Task directions
Copy out every line holding the string "This" from the records below.

Dataset entries
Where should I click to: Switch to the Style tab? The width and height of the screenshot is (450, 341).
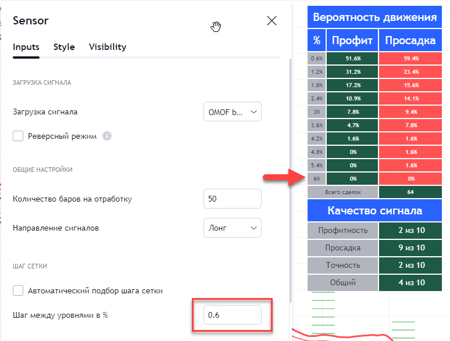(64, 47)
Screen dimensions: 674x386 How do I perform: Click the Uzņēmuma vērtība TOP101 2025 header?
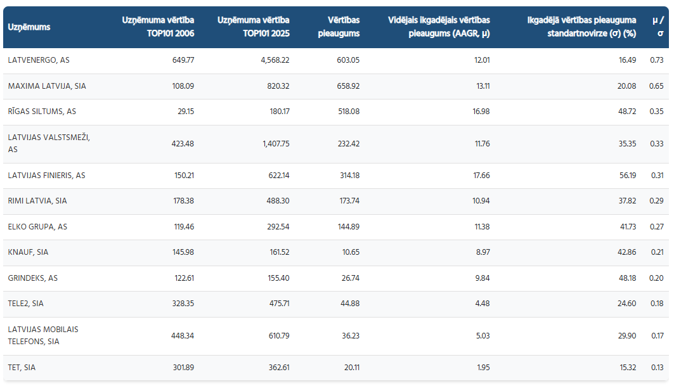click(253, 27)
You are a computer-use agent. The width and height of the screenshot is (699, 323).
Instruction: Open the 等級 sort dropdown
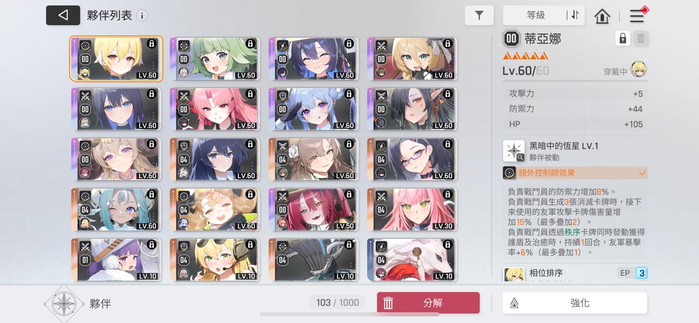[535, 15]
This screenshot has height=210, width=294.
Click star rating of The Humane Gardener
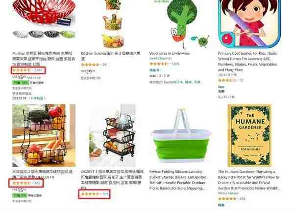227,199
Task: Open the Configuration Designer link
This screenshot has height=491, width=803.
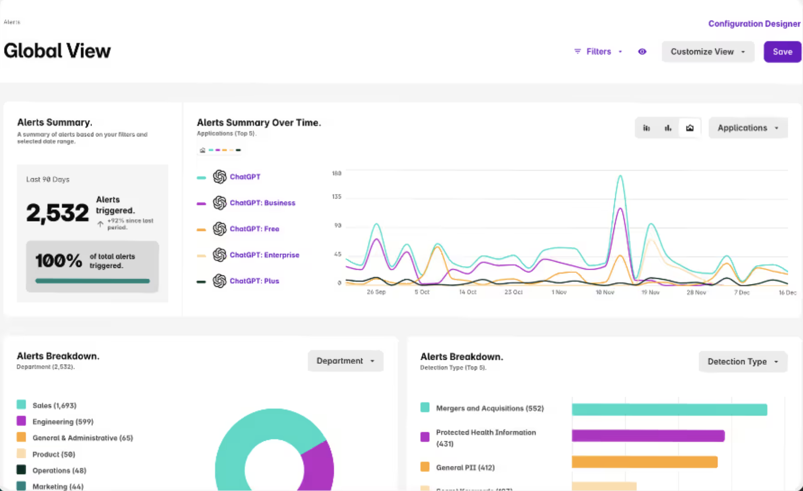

Answer space
This screenshot has height=210, width=294.
This screenshot has height=491, width=803.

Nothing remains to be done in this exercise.